Man, that took the entire time of the segment! Lame.

[Commercial break]

9:08 PM: Finally back on and it's dinner time for Chelsie. I won't be surprised if she doesn't get a rose. I have to agree with Elise, she does seem... young.

This date is boring... back to the house. Elise... again, talking about how young Chelsie is and for the 100th time, she says Chelsies seems like a baby to her.

9:12 PM: Back on the date and Chelsie gets a rose. I don't really see it, but whatevs.

I swear, these contestants act like they've NEVER seen the show before! Of COURSE there's a concert after your dinner and rose. They've only done it mmm. the past 3-4 seasons. Anyway... I'm glad she knows who this guy is singing. I know I don't know who he is... pretty sure Juan Pablo doesn't either, haha.
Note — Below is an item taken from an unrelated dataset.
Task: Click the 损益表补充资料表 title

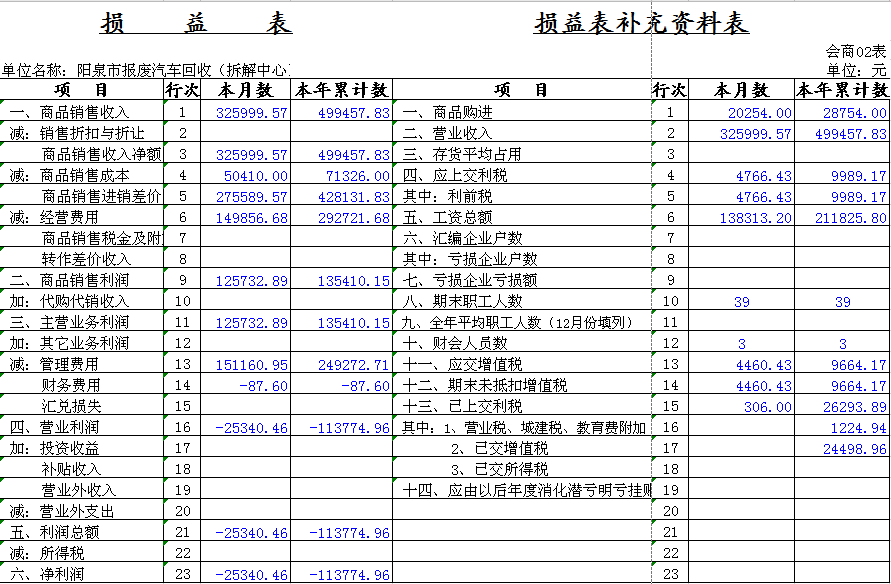Action: pyautogui.click(x=641, y=24)
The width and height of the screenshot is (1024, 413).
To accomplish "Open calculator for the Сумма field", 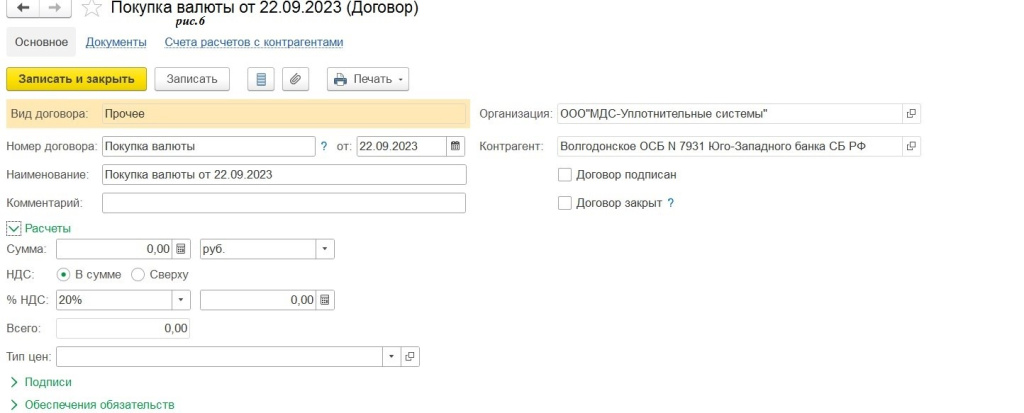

Also, for someone who likes to dance, she doesn't seem to be that good at it.

[Commercial break]

9:20 PM: We're back on and Juan Pablo looks like he's surprising the ladies in the house. Despite the fact that it looks like it's already noon outside there.
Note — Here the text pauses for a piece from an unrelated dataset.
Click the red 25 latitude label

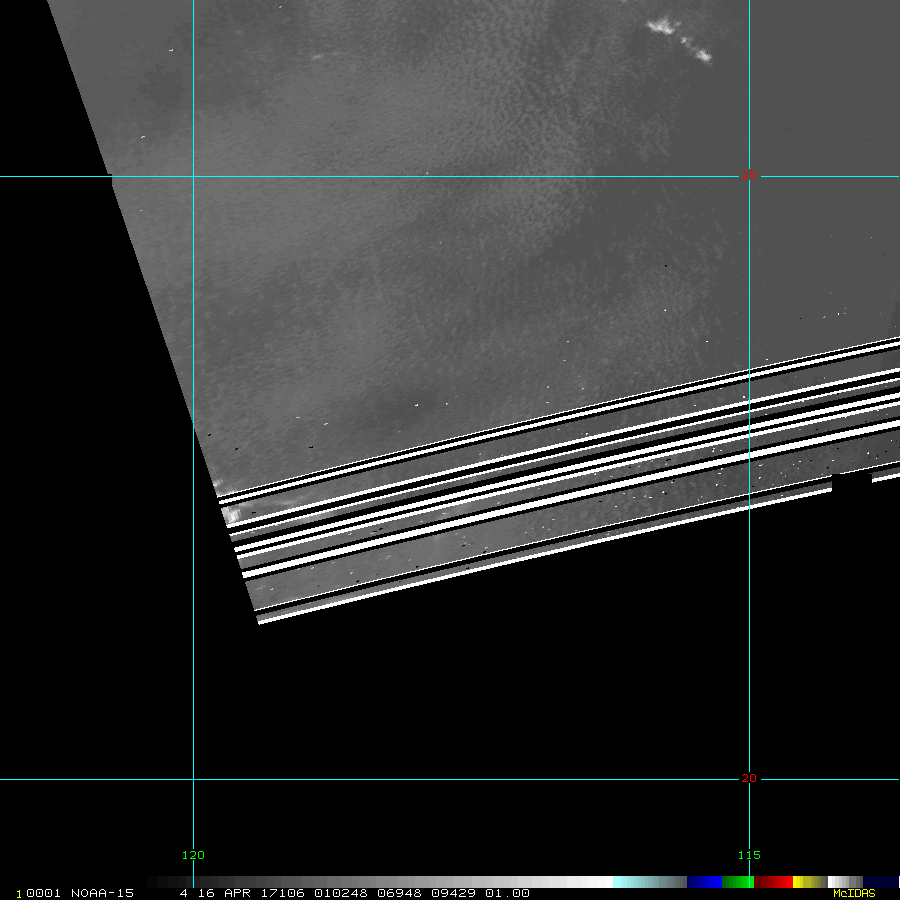[748, 177]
9:24 PM: My man Juan Pablo cancels the cocktail party and instead... we have a pool party.

Thank you, Juan Pablo.

[Commercial break]

9:30 PM: The pool party continues.

The ladies are hating that Kat got up on Juan Pablo's shoulders first. This IS a competition. This isn't the real world. Again, WHAT DID YOU EXPECT ON THIS SHOW?!


9:34 PM: Dang it... I've been spelling Sharlene's name wrong this entire blog. Oops...
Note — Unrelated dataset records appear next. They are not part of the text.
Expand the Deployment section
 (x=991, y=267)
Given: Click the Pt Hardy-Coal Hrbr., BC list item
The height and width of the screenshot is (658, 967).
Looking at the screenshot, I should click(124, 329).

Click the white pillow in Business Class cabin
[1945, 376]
Anyway, she's crying. It's her first time crying... oh and she snuck in some kissing. I swear... from what I've seen, I don't think she's a good kisser. And I honestly think Juan Pablo agrees with me.

Kinda funny, the other ladies can see them kissing. I don't think people actually like watching couples kiss in public, but on this show... they all just stare and send evil glares that are like darts piercing through the kissing couple's moment.

[Commercial break]

9:41 PM: Apparently, the majority of the girls are realizing this isn't an easy process.

Hey look, there's the House Mom Renee comforting yet another person.

Uh oh... Andi just referred to Clare as a "ticking time bomb." This makes think she must be a lil' crazier than we've seen. This also makes me smile in get a little giddy with anticipation of what may happen.

9:44 PM: I bet Juan Pablo is already sooooooooooooooooooooooooooooooo tired of hearing each of these girls talk about how hard this is and how it's just difficult for them to handle. He would much rather just cook and dance and play some soccer and have fun. All these feeeeeeeeeeeeeeeeeeeeeeeeeeeeeeeeeelings. Boo.

9:46 PM: Chris Harrison arrives to let everyone know play time is over and uh... yeah, time for a rose ceremony and somebody gotta go home. Oh, and I'm really glad he's wearing a much better shirt today.

[Commercial break]

9:52 PM: Home stretch! Time to hand out some roses. Dang, these ladies clean up well too.

Aight, it's go time *insert dramatic music*

First rose goes to... Andi! No surprise there.

House Mom Renee, Kelly, Opera Singer Sharlene, Elise (man she was happy to get her rose too) and Kat are the next 5 to receive their roses. Lil' supised with Kelly, but whatevs.

Allison gets a rose! Claire gets a rose! IT's getting tight now... only 2 left!

Lauren gets a rose (surprised me... didn't even recognize her).

*Gasp* It's the final rose!

The final rose goes to... Danielle! Which means...

America must now say goodbye to Hippie Lucy. Our censor box count was dramatically lower than I'd hoped.  *Sigh* Maybe next time.

10:00 PM: Any of y'all watching the wedding of Sean and Catherine? Cuz I'm not. Someone will need to tell me how that one goes.